*Text passage*
┌────────

2010-06-04 Thread Chip Camden
On Jun 04 2010 19:24, Roland Smith wrote:
 On Fri, Jun 04, 2010 at 10:12:12AM -0700, Chip Camden wrote:
  
  Thanks for all the info, but i get the same results in mutt-devel as I do
  in mutt.  WITH_MUTT_SLANG didn't seem to take either.
  
  Is there a way to specify that mutt should use the system ncurses instead
  of devel/ncurses?
 
 Looking at the port's Makefile, it depends on the system ncurses library if
 neither WITH_SLANG nor WITH_NCURSES_PORT is set. But it could still link to
 the port's library if that is first in the link path.
 
 If you build rxvt-unicode with the TERMINFO option switched OFF, urxvt-unicode
 does not depend on devel/ncurses. If you then de-install devel/ncurses and
 recompile mutt, it must use the system library.

└────────

*Given task*
In the mailing-list thread, why does Roland Smith recommend de-installing devel/ncurses before recompiling mutt? Answer in one to three sentences.

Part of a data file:
┌────────

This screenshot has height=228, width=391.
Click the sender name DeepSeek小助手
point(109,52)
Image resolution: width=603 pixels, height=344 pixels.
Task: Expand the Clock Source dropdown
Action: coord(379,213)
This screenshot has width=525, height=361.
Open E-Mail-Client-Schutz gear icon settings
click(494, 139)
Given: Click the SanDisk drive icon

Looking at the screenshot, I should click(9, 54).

└────────
┌────────

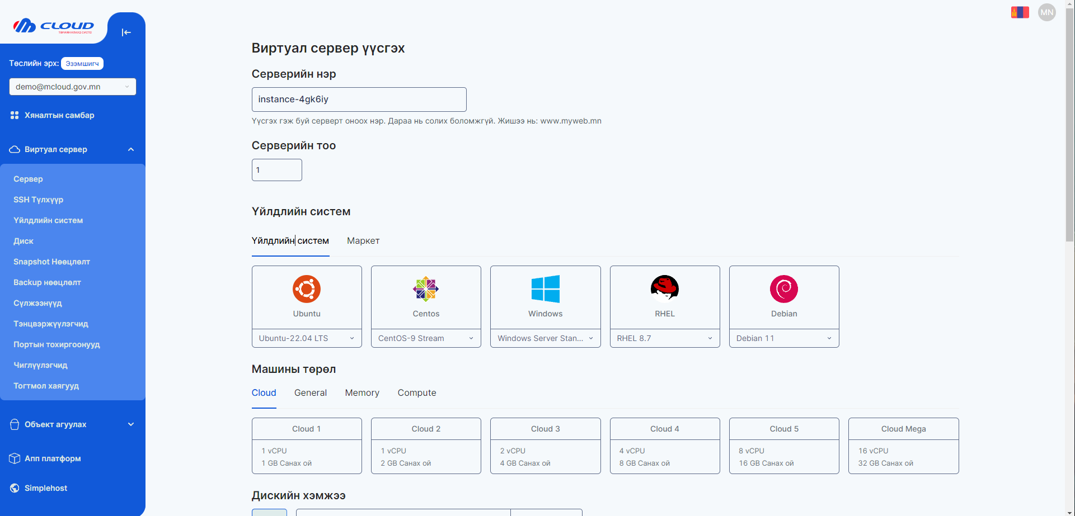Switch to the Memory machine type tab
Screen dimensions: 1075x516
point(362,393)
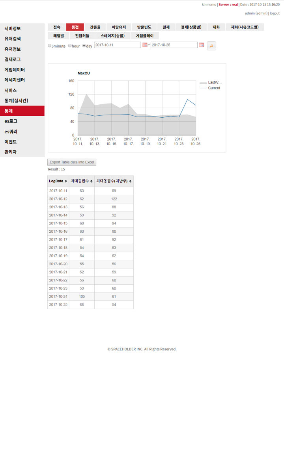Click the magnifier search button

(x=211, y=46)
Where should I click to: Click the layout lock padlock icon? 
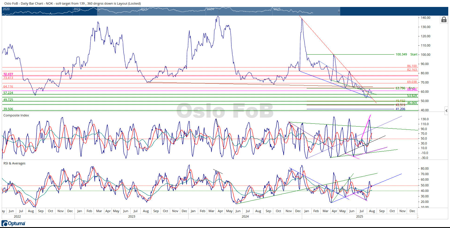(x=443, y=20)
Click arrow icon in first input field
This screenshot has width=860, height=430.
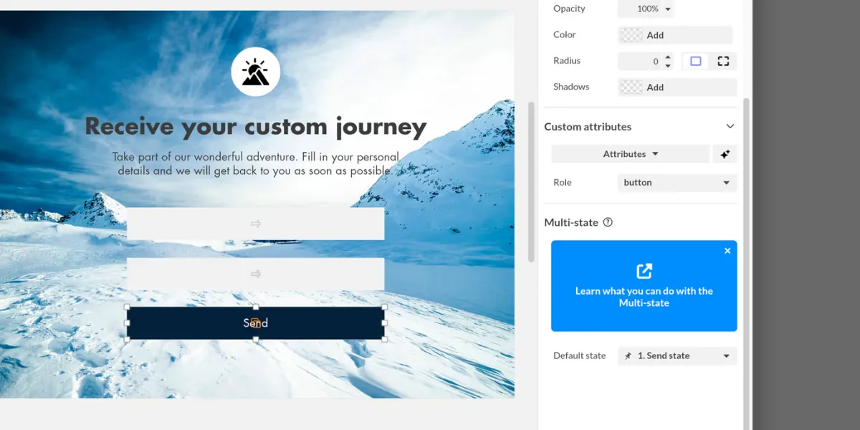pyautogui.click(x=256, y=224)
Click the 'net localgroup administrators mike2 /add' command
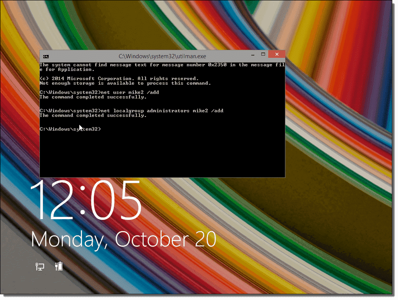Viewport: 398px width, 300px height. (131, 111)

└────────

*Finished exercise*
The port's Makefile uses the system ncurses library when neither WITH_SLANG nor WITH_NCURSES_PORT is set, but mutt could still link to the port's library if that library comes first in the link path. Once rxvt-unicode is built with the TERMINFO option off, it no longer depends on devel/ncurses. Devel/ncurses can then be removed, and a recompiled mutt must use the system library.